Segment Start: INPUT FOR THIS TASK

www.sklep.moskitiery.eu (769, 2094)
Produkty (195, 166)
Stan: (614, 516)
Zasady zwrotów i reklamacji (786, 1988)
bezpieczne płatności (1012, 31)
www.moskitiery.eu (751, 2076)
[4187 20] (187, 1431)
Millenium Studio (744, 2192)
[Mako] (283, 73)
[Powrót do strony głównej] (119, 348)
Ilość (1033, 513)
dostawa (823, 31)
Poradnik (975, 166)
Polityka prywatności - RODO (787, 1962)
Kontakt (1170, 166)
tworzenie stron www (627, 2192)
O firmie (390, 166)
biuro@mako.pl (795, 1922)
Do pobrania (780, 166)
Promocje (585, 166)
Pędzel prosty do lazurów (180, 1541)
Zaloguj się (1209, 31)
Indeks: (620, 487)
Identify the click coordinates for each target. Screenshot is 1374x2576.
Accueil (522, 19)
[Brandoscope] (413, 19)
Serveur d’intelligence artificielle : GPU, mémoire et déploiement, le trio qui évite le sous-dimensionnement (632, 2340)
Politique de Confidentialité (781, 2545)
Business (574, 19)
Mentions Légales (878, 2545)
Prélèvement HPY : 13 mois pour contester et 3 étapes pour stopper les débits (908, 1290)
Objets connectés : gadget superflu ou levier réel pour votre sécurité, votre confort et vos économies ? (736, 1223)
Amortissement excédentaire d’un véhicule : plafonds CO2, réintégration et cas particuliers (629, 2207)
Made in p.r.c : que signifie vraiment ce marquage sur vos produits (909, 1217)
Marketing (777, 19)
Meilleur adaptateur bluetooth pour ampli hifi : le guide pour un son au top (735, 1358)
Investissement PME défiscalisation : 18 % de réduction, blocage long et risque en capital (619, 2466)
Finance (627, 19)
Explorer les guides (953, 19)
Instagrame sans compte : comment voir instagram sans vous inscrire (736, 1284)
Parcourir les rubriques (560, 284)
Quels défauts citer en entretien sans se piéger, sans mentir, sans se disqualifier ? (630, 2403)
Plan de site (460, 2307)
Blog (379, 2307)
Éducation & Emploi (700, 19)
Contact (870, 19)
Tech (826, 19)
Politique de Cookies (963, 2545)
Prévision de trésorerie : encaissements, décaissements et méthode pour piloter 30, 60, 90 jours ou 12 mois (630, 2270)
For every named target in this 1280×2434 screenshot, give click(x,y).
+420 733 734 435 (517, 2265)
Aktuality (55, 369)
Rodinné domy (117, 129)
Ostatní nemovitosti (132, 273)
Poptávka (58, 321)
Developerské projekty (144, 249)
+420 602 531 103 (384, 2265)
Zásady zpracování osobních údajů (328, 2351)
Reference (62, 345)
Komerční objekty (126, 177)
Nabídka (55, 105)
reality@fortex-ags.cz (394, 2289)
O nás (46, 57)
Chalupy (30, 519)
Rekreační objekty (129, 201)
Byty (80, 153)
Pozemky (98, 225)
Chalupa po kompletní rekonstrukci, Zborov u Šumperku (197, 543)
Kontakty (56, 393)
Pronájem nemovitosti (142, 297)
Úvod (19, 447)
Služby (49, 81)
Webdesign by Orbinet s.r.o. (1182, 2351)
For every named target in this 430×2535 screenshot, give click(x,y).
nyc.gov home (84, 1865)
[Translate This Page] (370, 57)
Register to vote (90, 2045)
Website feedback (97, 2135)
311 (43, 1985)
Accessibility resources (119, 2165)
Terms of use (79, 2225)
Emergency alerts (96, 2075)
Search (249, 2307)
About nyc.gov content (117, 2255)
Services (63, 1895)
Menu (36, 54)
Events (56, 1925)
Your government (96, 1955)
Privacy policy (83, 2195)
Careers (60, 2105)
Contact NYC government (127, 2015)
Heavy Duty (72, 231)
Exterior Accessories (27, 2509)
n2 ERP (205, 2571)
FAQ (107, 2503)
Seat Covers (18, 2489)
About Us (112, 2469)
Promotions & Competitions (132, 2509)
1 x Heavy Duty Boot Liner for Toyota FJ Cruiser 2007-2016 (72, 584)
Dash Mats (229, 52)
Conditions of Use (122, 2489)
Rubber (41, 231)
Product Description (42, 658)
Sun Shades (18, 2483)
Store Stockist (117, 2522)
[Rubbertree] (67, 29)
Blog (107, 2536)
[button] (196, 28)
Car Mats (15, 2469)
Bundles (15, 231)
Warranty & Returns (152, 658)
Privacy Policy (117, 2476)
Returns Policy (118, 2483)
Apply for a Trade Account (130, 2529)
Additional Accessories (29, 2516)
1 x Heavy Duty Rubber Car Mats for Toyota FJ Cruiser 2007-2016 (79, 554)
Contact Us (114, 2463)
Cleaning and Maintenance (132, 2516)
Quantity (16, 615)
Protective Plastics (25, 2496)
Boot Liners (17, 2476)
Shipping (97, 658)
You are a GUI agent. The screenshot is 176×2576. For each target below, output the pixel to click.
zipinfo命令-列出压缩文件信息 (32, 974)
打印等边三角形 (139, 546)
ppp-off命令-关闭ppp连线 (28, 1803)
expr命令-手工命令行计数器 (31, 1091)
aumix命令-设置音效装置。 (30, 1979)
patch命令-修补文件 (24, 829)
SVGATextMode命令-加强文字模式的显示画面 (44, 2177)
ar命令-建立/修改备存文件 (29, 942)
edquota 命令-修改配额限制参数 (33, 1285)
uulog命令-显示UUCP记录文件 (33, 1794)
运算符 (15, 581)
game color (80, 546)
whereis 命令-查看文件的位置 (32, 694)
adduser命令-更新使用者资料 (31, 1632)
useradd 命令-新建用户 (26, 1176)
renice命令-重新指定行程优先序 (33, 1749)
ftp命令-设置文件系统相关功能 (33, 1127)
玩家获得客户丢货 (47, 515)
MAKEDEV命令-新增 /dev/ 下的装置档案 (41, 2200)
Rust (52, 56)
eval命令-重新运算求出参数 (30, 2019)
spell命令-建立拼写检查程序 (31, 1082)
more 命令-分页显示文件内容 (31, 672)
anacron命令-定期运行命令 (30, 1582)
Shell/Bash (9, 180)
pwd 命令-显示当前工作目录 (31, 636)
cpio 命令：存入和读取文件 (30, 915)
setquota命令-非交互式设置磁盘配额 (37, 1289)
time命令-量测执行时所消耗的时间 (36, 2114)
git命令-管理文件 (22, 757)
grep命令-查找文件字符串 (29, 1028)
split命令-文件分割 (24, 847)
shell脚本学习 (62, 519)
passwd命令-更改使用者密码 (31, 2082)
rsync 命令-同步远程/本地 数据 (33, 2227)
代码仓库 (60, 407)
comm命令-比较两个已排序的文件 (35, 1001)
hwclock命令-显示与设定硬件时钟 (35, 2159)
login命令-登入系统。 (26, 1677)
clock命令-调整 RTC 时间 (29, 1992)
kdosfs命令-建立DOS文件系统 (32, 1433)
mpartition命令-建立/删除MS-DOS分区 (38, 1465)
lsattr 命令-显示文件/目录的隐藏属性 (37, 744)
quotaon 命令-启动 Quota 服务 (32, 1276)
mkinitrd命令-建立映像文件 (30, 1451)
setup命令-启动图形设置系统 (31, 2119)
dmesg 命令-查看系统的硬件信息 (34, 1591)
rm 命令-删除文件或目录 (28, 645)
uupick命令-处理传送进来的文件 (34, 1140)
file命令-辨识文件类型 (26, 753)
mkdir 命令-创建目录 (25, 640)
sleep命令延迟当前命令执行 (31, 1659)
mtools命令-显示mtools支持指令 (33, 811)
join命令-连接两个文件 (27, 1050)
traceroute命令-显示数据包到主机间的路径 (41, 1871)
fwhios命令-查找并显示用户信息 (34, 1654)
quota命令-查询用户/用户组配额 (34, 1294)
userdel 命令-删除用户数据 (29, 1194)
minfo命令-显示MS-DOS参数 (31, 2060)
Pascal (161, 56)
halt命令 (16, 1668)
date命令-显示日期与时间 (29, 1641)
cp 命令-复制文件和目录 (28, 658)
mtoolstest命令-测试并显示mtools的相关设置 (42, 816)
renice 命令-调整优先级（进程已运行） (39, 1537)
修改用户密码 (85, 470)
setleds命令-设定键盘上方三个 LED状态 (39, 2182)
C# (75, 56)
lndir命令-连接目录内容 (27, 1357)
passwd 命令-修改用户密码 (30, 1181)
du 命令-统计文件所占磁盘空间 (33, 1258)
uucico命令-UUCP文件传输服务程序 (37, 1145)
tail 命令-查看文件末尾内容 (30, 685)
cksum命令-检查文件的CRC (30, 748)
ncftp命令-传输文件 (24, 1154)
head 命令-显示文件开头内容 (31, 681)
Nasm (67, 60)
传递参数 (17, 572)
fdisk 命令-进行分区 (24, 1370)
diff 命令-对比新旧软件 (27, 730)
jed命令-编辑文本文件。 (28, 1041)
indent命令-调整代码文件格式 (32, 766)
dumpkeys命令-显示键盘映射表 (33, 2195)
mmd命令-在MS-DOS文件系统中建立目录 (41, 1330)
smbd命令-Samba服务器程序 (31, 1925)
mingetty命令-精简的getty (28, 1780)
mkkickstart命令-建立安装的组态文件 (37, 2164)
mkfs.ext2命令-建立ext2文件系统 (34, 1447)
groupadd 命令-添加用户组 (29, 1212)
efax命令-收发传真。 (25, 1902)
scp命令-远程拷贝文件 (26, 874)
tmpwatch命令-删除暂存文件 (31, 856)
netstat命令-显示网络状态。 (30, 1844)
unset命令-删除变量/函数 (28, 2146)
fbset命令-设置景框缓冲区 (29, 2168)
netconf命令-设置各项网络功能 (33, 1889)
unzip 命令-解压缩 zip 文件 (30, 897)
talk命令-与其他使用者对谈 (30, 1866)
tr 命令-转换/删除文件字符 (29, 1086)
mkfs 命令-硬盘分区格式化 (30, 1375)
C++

Segment End: INPUT FOR THIS TASK

# WORK REQUIRED
Only one stretch of the records above is wanted: the lines between the one holding "pwd 命令-显示当前工作目录 (31, 636)" and the one holding "lsattr 命令-显示文件/目录的隐藏属性 (37, 744)", inclusive, reproduced exactly.

# ANSWER SECTION
pwd 命令-显示当前工作目录 (31, 636)
cpio 命令：存入和读取文件 (30, 915)
setquota命令-非交互式设置磁盘配额 (37, 1289)
time命令-量测执行时所消耗的时间 (36, 2114)
git命令-管理文件 (22, 757)
grep命令-查找文件字符串 (29, 1028)
split命令-文件分割 (24, 847)
shell脚本学习 (62, 519)
passwd命令-更改使用者密码 (31, 2082)
rsync 命令-同步远程/本地 数据 (33, 2227)
代码仓库 (60, 407)
comm命令-比较两个已排序的文件 (35, 1001)
hwclock命令-显示与设定硬件时钟 (35, 2159)
login命令-登入系统。 (26, 1677)
clock命令-调整 RTC 时间 (29, 1992)
kdosfs命令-建立DOS文件系统 (32, 1433)
mpartition命令-建立/删除MS-DOS分区 (38, 1465)
lsattr 命令-显示文件/目录的隐藏属性 (37, 744)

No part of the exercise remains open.